En un centro de Sevilla presencié cómo una ponente defendía el velo como ejemplo de liberación de la mujer y el alumnado rechazó la idea con argumentos críticos. En aquel momento sentí orgullo de que ellos fuesen capaces de rebatir ‘unas verdades’ que pretendían ser impuestas ¿Se debe en la escuela pública promover este tipo de ideas? Claramente no, pero es tarea del equipo de docentes, y no de los padres, seleccionar con criterios pedagógicos lo pertinente de lo superfluo y dañino.

No han tardado los sindicatos educativos en acudir a su puntual cita con la protesta. Desde el mismo momento en el que se supo que la consejería de Educación llevaría el sello voxiano convocaron concentraciones y manifestaciones para clamar por «la falta de libertad y la censura» que según su juicio, el pin parental lleva adherido. Ha supuesto un respiro volver a verlos desfilar por las calles, tras estos meses de inactividad revolucionaria. Sinceramente, los esperé al ser aprobada la Ley Celaa, dañina a la educación como pocos hechos en la historia reciente, pero sus gritos no se hicieron notar ni en las plazas ni en las redes sociales. Este hecho es sintomático para entender que la educación en España sufre el mal de la polarización. No se lucha por una educación pública de calidad y en libertad, sino por imponer un modelo que aplaste al contrario.

El pin parental no mejorará la salud de nuestra educación. Y probablemente la empeore. Pero a estas alturas, son tantas las heridas que ha recibido el cuerpo de nuestro sistema público que no le caben más cicatrices en la piel. No he visto ni una sola manifestación convocada por los sindicatos para protestar por que el español no se enseñe, en igualdad de oportunidades, en todos los territorios del Estado. Tampoco sobre la muerte programada (y sin eutanasia, más bien lenta y dolorosa) que ley tras ley le propician al latín, al griego y a la filosofía, pilares de nuestra sabiduría. Ni sobre la vergüenza que supone que un alumno, una vez que entre en vigor la LOMLOE, pueda titular Segundo de Bachillerato con materias suspensas o lo devaluada que está la labor del profesor, convertido en última instancia en un animador contra el tedio y alejado de su antiguo oficio, enseñar su materia de una forma noble y digna.
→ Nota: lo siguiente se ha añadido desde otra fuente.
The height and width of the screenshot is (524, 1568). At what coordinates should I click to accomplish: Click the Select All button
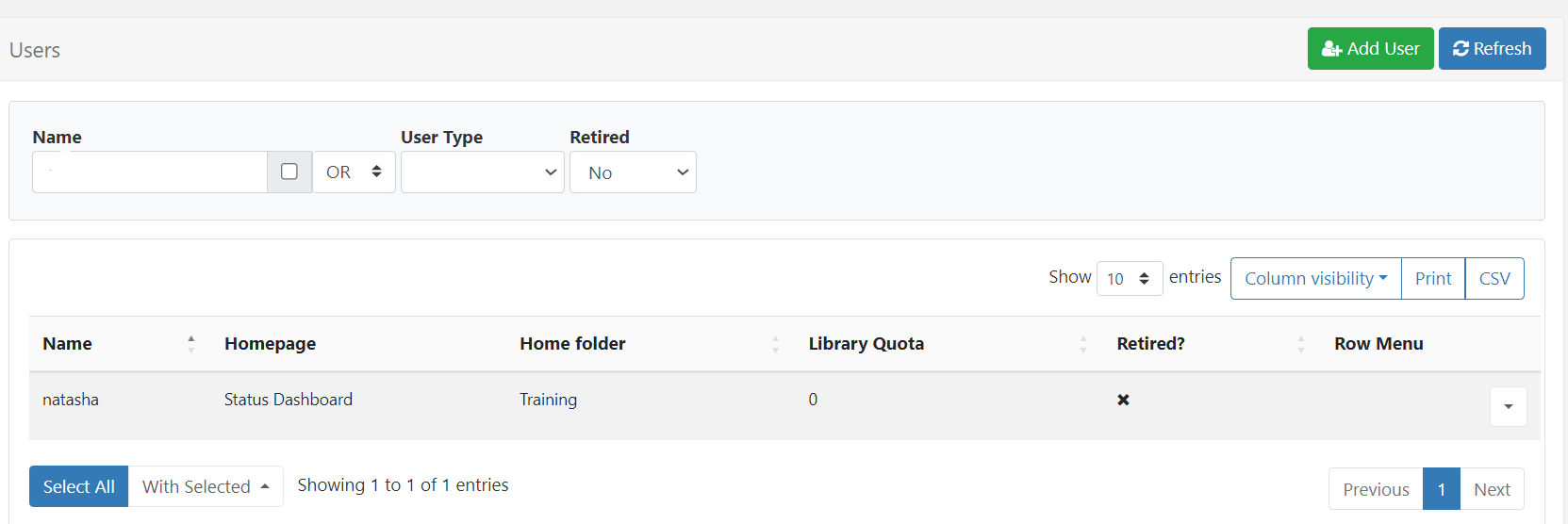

Sí, el silencio de los sindicatos ha sido tan estrepitoso que solamente se conjuga con lo esperado de su respuesta. Ellos también han participado del mercadeo de la educación pública en nuestra Región y en nuestro país. Políticos, sindicalistas y pedagogos han perforado el nombre de la Educación creyendo encontrar petróleo, cada uno a su manera. Vox solamente ha puesto su granito de arena en esta montaña de mediocridad interesada. Y todos han conseguido que su valor sea tan insignificante que pueda ofrecerse como moneda de cambio en una moción de censura, sin importar la ideología. Como en un mercado persa, regateando hasta la extenuación, sin decirle al turista que la radio no incluye las pilas y que terminará decorando el salón. Un objeto inútil al que limpiar el polvo. Pasen, vean y compren de nuevo.